**ACTIVITY**. Lines below containing the word "pixels" should be copied out.

__________

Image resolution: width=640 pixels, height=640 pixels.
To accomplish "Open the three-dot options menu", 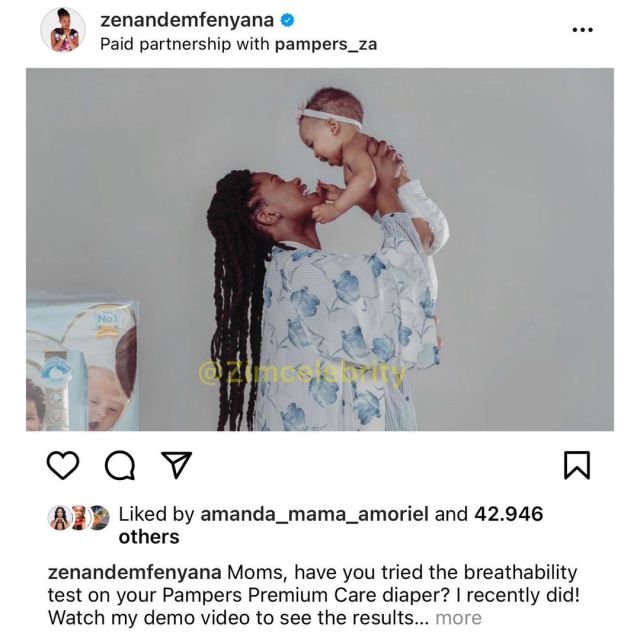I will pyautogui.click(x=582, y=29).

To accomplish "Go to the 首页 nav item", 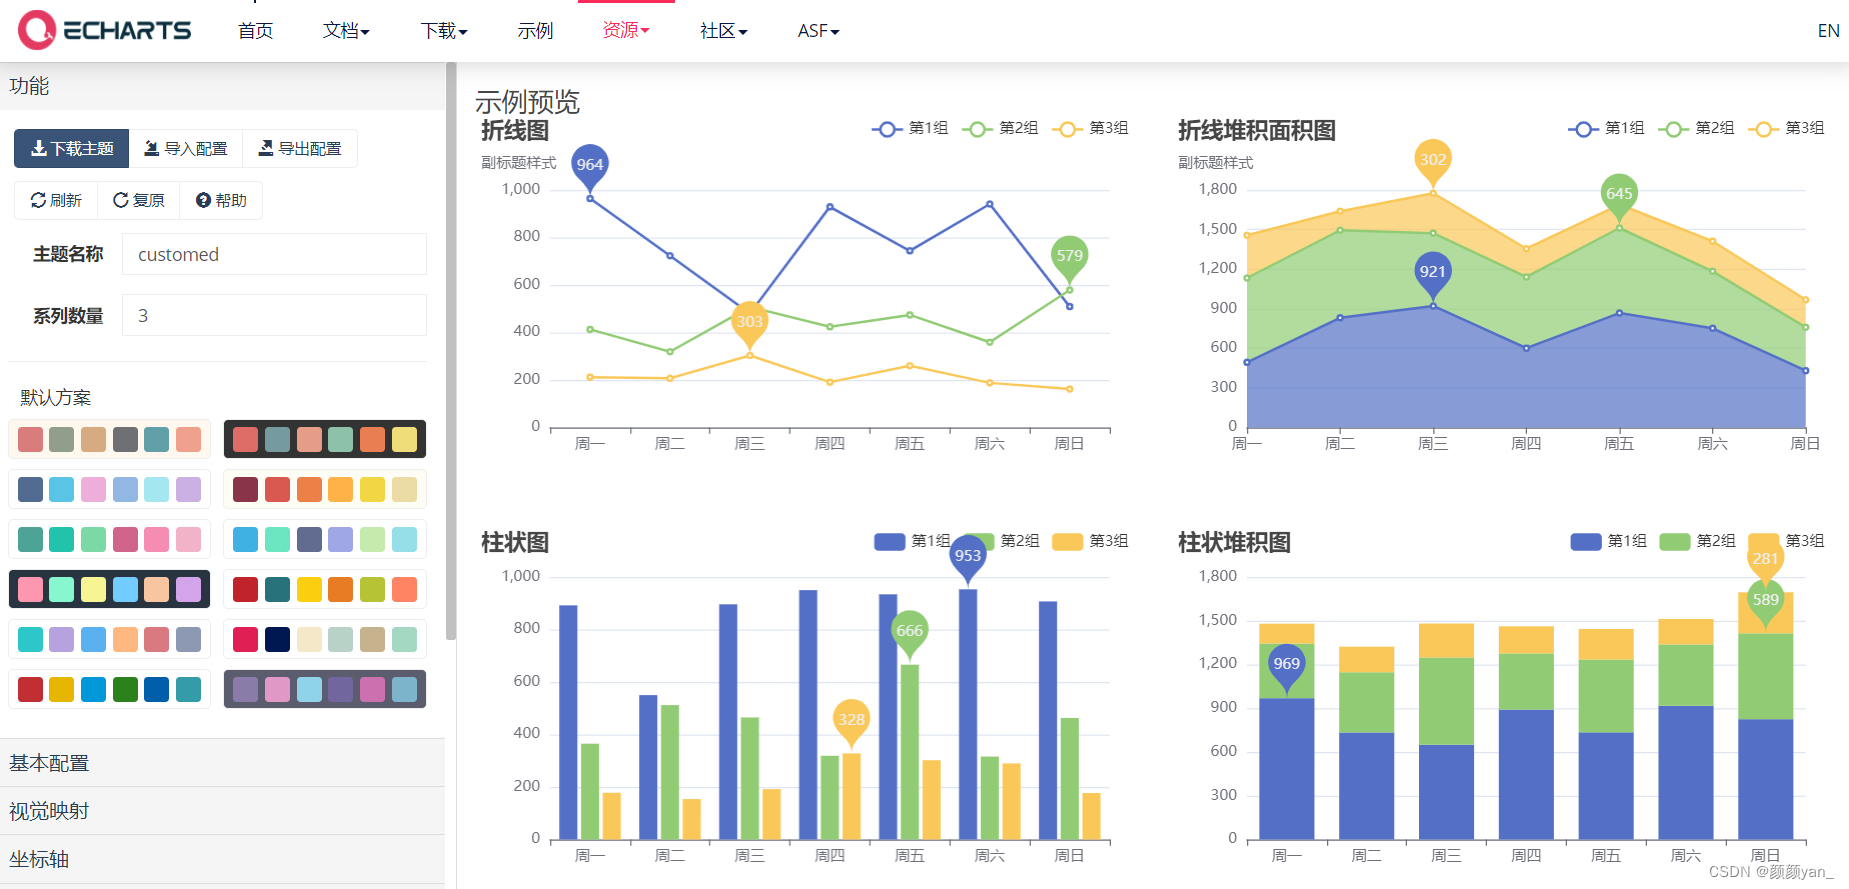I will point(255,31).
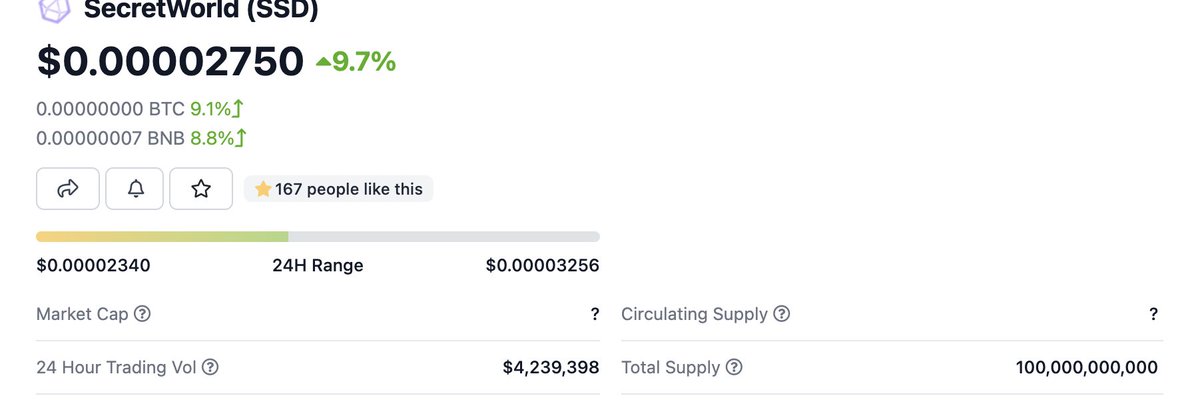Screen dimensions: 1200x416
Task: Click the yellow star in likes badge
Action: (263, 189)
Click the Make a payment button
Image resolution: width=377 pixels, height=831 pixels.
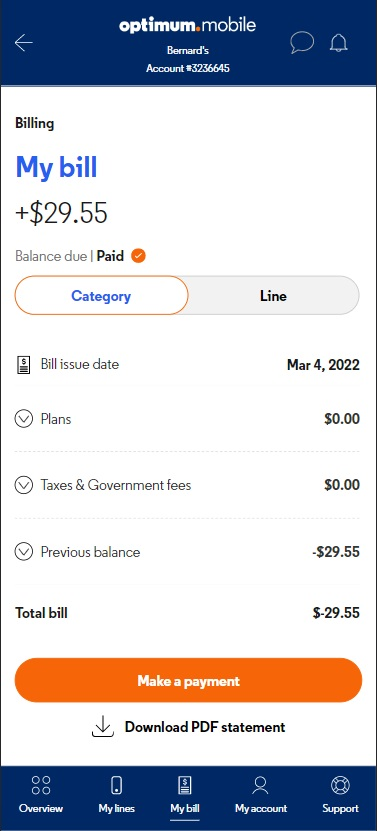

__________

**RESPONSE BELOW**.
Image resolution: width=640 pixels, height=640 pixels.
Image resolution: width=377 pixels, height=831 pixels.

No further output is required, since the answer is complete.